PASSAGE
## Begin

MR JUSTICE FANCOURT: This is an application on behalf of a Croatian company,

Agrokor d.d., which proposes to make a scheme of arrangement under Part 26 of the Companies Act 2006. The scheme is to be a creditors scheme and the application before me today is for authority to convene a meeting of the scheme creditors, as they are described and identified in the scheme itself.

2.

The company, Agrokor d.d., is part of a very substantial privately-owned group of companies registered in Croatia and in the Netherlands. The company itself is registered in Croatia and the group operates in the business of agriculture, food production and wholesale and retail activities relating to supermarkets and food.

3.

Under Croatian law, there is a procedure for an extraordinary administration for companies that have systemic importance in Croatia. The company and the group encountered financial difficulties and, on 7 April 2017, they filed for commencement of an extraordinary administration and an administrator was appointed by the Croatian Court on 10 April 2017. Following that, in June 2017, the company obtained new finance under what was called a super priority facilities agreement ("SPFA"), under which €1.06 billion were lent by the scheme lenders. Under the Extraordinary Administration Act in Croatia, the scheme lenders have priority status and the debt is priority debt. One-half of the debt was in fact used to refinance existing debt.

4.

In July 2018, a settlement plan with all the company's creditors was approved by order of the Croatian Court. This involves a corporate restructuring and the creation of a new group of Dutch and Croatian companies. The settlement plan became effective in principle on 18 October last year but it is subject to various conditions precedent, one of which is the restructuring of the SPFA. What is proposed is a novation of these priority debts and the creation of new facilities on substantially the same terms but with some differences. The SPFA itself requires the unanimous consent of the scheme creditors to any such novation. In the absence of such unanimity, the company now proposes a scheme of arrangement as a means of binding all the scheme creditors. Only the SPFA priority creditors are affected by the proposed scheme.

5.

## End

TASK TO COMPLETE
List every date or month named in the court excerpt, with the year where the excerpt gives one. The entries aren't needed for this.

DATA LISTING
## Begin

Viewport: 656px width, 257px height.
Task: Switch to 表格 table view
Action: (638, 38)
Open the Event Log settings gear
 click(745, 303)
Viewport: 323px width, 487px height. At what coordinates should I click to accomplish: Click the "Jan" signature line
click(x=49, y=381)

## End
## Begin

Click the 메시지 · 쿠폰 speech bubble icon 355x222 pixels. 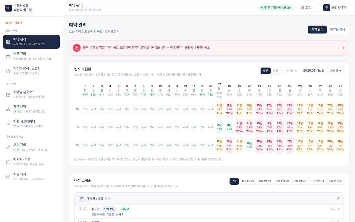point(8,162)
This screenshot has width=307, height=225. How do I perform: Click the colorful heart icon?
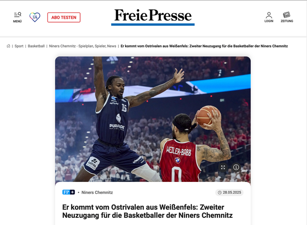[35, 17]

## End

RESPONSE TO THE EXERCISE
- 7 April 2017
- 10 April 2017
- June 2017
- July 2018
- 18 October (last year)